[[ Excerpted data open ]]

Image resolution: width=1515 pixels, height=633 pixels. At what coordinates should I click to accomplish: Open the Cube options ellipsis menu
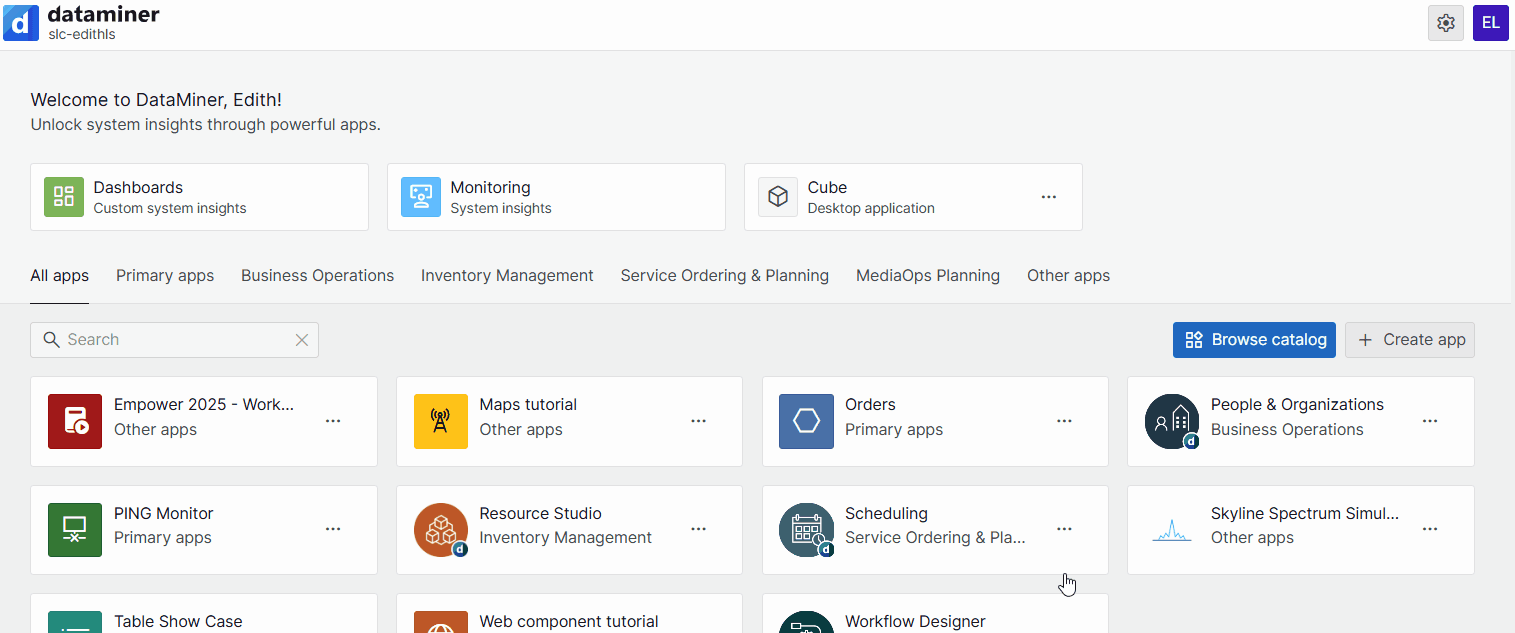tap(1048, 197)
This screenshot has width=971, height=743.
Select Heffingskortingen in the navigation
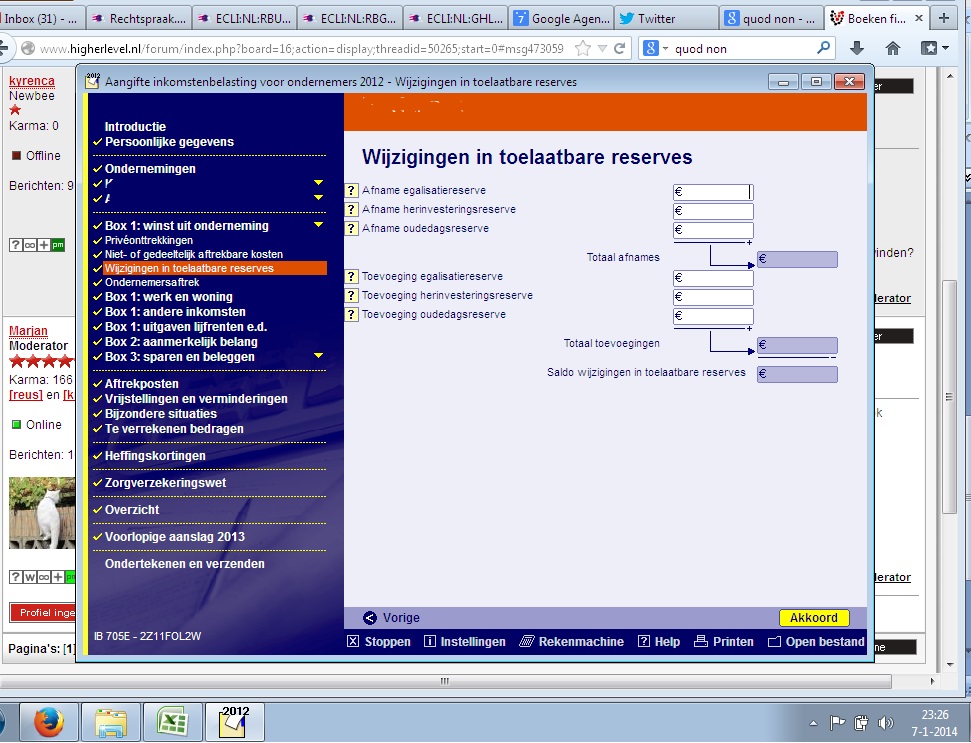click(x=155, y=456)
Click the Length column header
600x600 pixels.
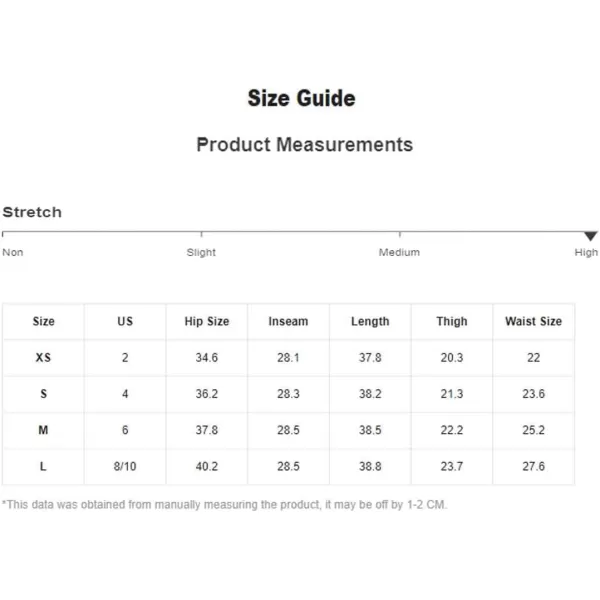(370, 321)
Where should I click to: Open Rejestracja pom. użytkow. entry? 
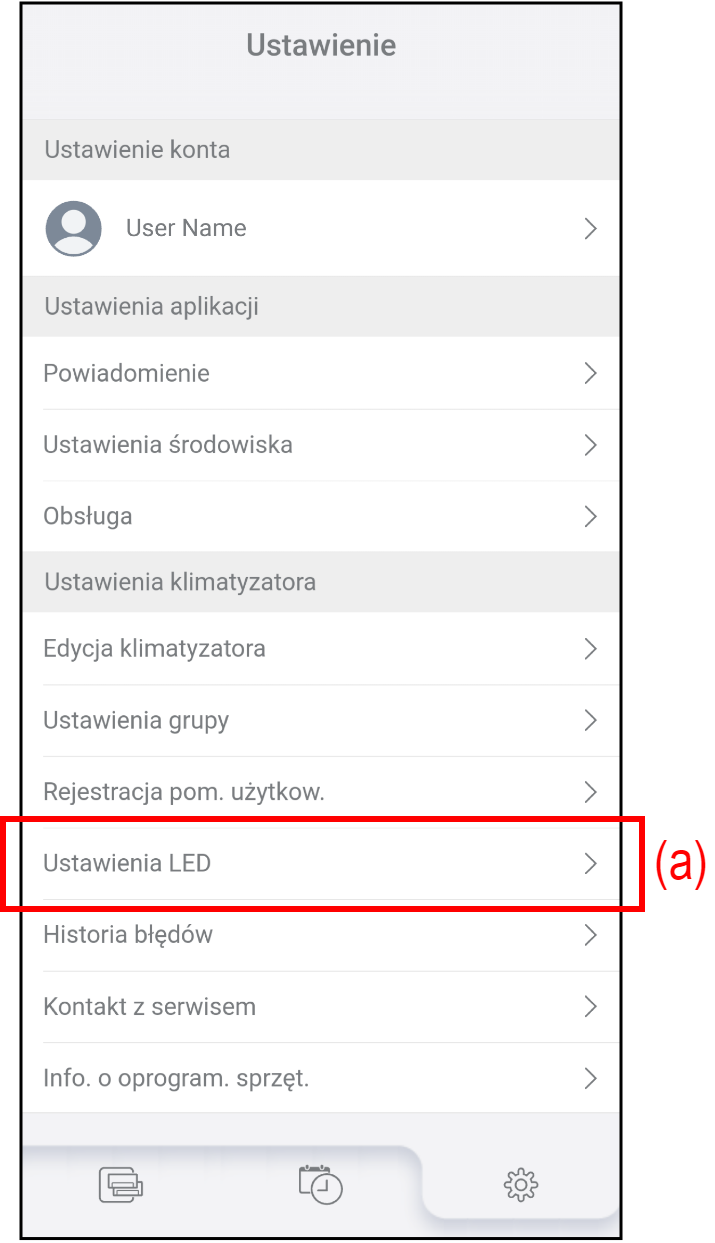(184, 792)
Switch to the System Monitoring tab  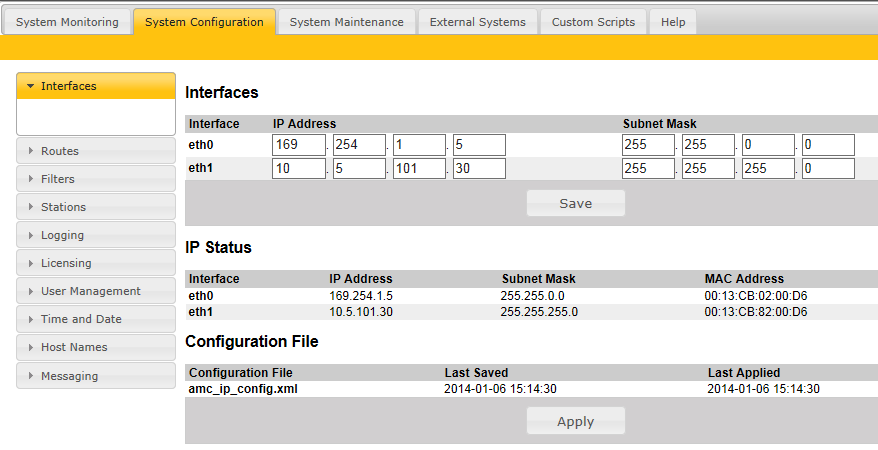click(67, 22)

[[ Excerpted data closed ]]

#### [Task objective]
Copy out nothing but the lines from the beginning of the records through the one that contains "Click the Length column header". Skip the pictures.

#### [Answer to the exercise]
Image resolution: width=1515 pixels, height=633 pixels. At what coordinates should I click to accomplish: Open the Cube options ellipsis menu
tap(1048, 197)
This screenshot has width=971, height=743.
Select Heffingskortingen in the navigation
click(x=155, y=456)
Click the Length column header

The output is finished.